As of Thursday, Honolulu police officers delivered 7,888 warnings, 3,317 citations and 109 arrests for violating emergency rules and orders, according to the Honolulu Police Department.

Domestic violence calls are almost exactly the same as last year, HPD reports.

The department received 105 reports of abuse of a household member between March 29 and April 18, according to spokeswoman Michelle Yu.

During the same period in 2019, there were 107 cases reported.

“We are monitoring the numbers because we know that this situation could change and worsen while the stay-at-home order remains in effect,” Yu said in an email Thursday. HPD has two additional detectives assigned to the Family Violence Detail to assist if needed, she added.

524,287

Meals Distributed

Grab-and-Go School Meals

Hawaii’s public schools are closed for the rest of the year, but those schools are still providing the breakfast and lunch meals that many families rely on for their keiki.

The state Department of Education reports having delivered more than half a million free meals statewide through its Grab-and-Go program.

Anecdotally, service organizations are reporting that demand has skyrocketed. The number of meals that the Salvation Army serves has approximately quadrupled during the pandemic.

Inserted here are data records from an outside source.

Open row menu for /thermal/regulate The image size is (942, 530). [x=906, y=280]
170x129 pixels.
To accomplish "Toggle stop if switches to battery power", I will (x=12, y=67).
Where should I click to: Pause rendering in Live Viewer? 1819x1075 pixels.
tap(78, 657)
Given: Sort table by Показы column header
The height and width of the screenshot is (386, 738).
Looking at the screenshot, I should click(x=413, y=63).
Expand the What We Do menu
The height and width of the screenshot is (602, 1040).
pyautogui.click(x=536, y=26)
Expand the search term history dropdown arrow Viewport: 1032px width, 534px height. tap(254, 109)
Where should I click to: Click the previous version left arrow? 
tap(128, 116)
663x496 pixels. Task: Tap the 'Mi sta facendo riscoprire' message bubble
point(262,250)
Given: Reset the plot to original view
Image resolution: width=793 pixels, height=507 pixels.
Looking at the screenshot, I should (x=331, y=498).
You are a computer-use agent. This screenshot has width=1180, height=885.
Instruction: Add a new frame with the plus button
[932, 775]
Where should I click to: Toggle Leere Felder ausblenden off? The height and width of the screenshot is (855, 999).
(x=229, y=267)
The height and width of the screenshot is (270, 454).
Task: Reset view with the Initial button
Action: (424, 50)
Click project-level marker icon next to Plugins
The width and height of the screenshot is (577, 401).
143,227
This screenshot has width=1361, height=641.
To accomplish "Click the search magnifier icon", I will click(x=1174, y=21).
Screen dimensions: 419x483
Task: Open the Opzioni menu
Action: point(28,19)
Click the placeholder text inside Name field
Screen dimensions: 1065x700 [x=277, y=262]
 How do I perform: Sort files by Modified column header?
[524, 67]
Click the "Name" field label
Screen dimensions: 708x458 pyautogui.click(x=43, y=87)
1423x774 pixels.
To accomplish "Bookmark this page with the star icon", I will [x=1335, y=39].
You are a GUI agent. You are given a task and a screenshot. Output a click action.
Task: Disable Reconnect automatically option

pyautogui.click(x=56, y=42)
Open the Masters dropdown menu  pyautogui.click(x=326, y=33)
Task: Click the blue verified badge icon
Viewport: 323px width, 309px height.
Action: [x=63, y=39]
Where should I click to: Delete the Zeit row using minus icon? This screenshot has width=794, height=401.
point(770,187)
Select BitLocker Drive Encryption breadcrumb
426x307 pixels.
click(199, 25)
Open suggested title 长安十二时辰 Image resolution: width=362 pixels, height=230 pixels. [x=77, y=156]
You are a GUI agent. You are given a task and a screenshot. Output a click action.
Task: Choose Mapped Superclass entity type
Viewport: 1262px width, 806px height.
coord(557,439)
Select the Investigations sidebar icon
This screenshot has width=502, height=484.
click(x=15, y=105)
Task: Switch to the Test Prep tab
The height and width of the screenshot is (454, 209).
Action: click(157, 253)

“We all know that when you run out of money for food and you start to get hungry, your most pressing need is hunger,” said Qureshi, the University of Hawaii Manoa associate dean who’s assessing the pandemic’s community impacts.

82

Possible COVID-19 Responses A Day

Honolulu’s Emergency Medical Services department is getting fewer calls. It’s responding to fewer car accidents, hiking accidents and ocean emergencies. “Those are all down because people are staying at home,” EMS spokeswoman Shayne Enright said.

It’s seeing fewer transports to emergency rooms, largely because people want to avoid contracting COVID-19, Enright said.

The department is, however, averaging 82 calls a day related to COVID-19, she added. That includes positive cases and those who suspect they have the virus.

The city’s lifeguards have been on mobile patrol, away from the towers, since March 19. They’re still at the same staffing levels, and they’ll complete as many as 30 rescues on days with big surf, Enright said.

24

Traffic Fatalities

Here’s a silver lining amid the pandemic: traffic fatalities are down. Ten fewer drivers and pedestrians have been killed in crashes statewide compared to the same time last year.

That includes six fewer pedestrian deaths — nine have been killed compared to 15 at the same point last year, according to Hawaii Department of Transportation figures.

The state saw a spike in pedestrian deaths in recent years: 44 in 2018 and 37 in 2019, compared to 15 in 2017. It remains to be seen whether the pandemic might help lower the death toll this year.

34%-51%

Decrease in Traffic

Congestion, particularly on the H-1, has all but disappeared as businesses close and residents observe stay-at home orders.

By late March, traffic counts had already plunged by historic margins  — down nearly 50% along some of the H-1’s most heavily traveled corridors. By mid-April those numbers were still in free-fall.

A stretch of freeway through Kakaako where traffic was down about 25% in March further decreased to 46% in mid-April, according to the state Department of Transportation.

It mirrors unprecedented traffic free-flow in major cities elsewhere. “We’ve never seen anything like what we’re experiencing right now,” an analyst at the traffic consulting firm INRIX said.

250,000

Unemployment Filings

The numbers are staggering. Currently, about one in every three workers in Hawaii is unemployed. Those consequences will be with the state for a long time.

In February, the department saw about 700 claims a week, Department of Labor and Industrial Relations Director Scott Murakami said.

Since the pandemic hit, it’s received more than 250,000 initial filings, according to DLIR officials. On one day alone the department received about 25,000 filings.

And due to the state’s persistent, pervasive problems modernizing its IT systems, the department has struggled to keep up.

“Unfortunately, this was all being managed by a rather antiquated mainframe-based system,” Murakami said this week.

It’s set up three call centers to help process new claims, including one at the Hawaii Convention Center.